A procissão ainda vai no adro…

VASCO LOURENÇO


No texto que divulguei, “Até parece que vale tudo…”, afirmava que iria haver enormes oposições às medidas que o Governo teria de ter coragem e força para tomar algumas medidas drásticas, no sentido de minorar o flagelo dos incêndios em Portugal. Questionando então que, dado que os interesses que iriam ser postos em causa são demasiado fortes, haveria ou não capacidade para lhes fazer frente.

Pois bem, o Governo decidiu assumir algumas das medidas que se impõe concretizar. Anunciou-as e começou a tentar implementá-las, ainda que só no campo dos estudos e definições.

E, com a procissão a começar apenas a sair da igreja, ainda no adro, a que assistimos?

Ao que já se esperava: a uma forte reacção dos que receiam ver postos em causa os enormes privilégios, os enormes proventos que ganham com o “negócio do fogo”.

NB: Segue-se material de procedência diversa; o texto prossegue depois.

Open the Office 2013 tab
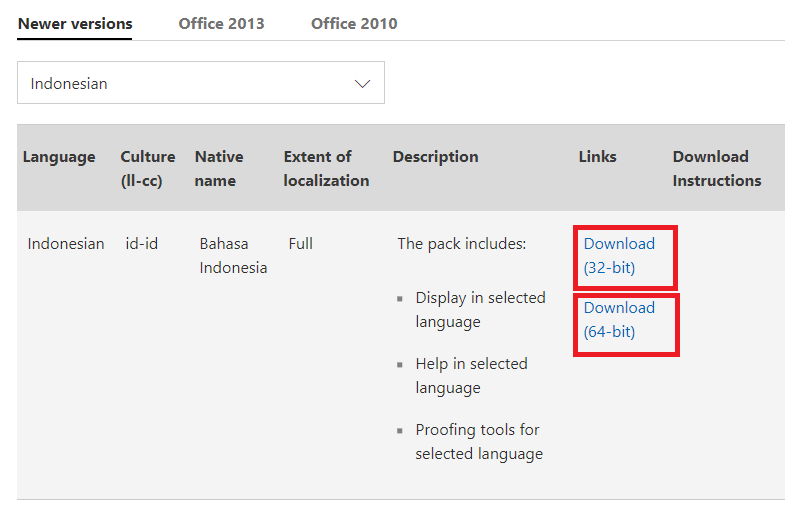This screenshot has width=799, height=521. (221, 23)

Confesso que estou na expectativa: conseguirá o Governo dotar-se da força política necessária para assumir as alterações que décadas de prática errática impõem que sejam efectuadas?

E, como também afirmei no referido texto, estará o Presidente da República decidido a apoiar determinantemente essas medidas, como a sua intervenção pública de 17 de Outubro “prometeu”?

Vou acompanhar a evolução da situação, sentado para me não cansar muito…

Permitam-me que refira dois pequenos “pormenores” que gostaria de ver assumidos, com a necessária coragem:

  1. A profunda investigação sobre os incêndios de origem criminosa.

Não duvido que grande parte dos incêndios, porventura a maioria, são provocados por razões naturais, descuidos humanos e actos de demência variada!

Mas, também estou convicto que uma quantia razoável deles tem origem criminosa, porventura várias origens criminosas, onde se incluirão os mais variados interesses materiais, mas onde cabem certamente os interesses políticos.

E é a estes actos criminosos – materiais ou políticos – que se impõe averiguar, até ao fim, com todas as consequências, nomeadamente a descoberta dos mandantes, claramente mais responsáveis do que os autores materiais…

  1. Reestruturação dos bombeiros: penso ser tempo de separar as duas funções que as corporações de bombeiros voluntários desempenham no País.

E, se a acção de apoio social que prestam às populações è indispensável, extraordinária e praticamente impossível de substituir, a acção de combate aos incêndios não lhes deve estar atribuída, como força da primeira linha nesse combate.

Essa missão deve ser atribuída a forças profissionais – um serviço cívico nacional (obrigatório) no seio das Forças Armadas, poderá ser uma das soluções – e aos bombeiros voluntários poderá apenas, no campo do combate aos incêndios, ficar reservado um papel complementar.

Com uma vantagem de grande valor: os meios destinados ao combate aos incêndios – onde cabe não só o combate mas também a prevenção – não serão desviados para as acções de apoio social. Para isso, terão de ser aplicados outros meios, porventura até reforçando os que já lhes são atribuídos para essa acção específca.

É complicado?

Será, mas a “separação das águas” clarificará a situação e complicará a vida aos que alimentam (e se alimentam) do “negócio do fogo”.

O interesse nacional a isso nos obriga.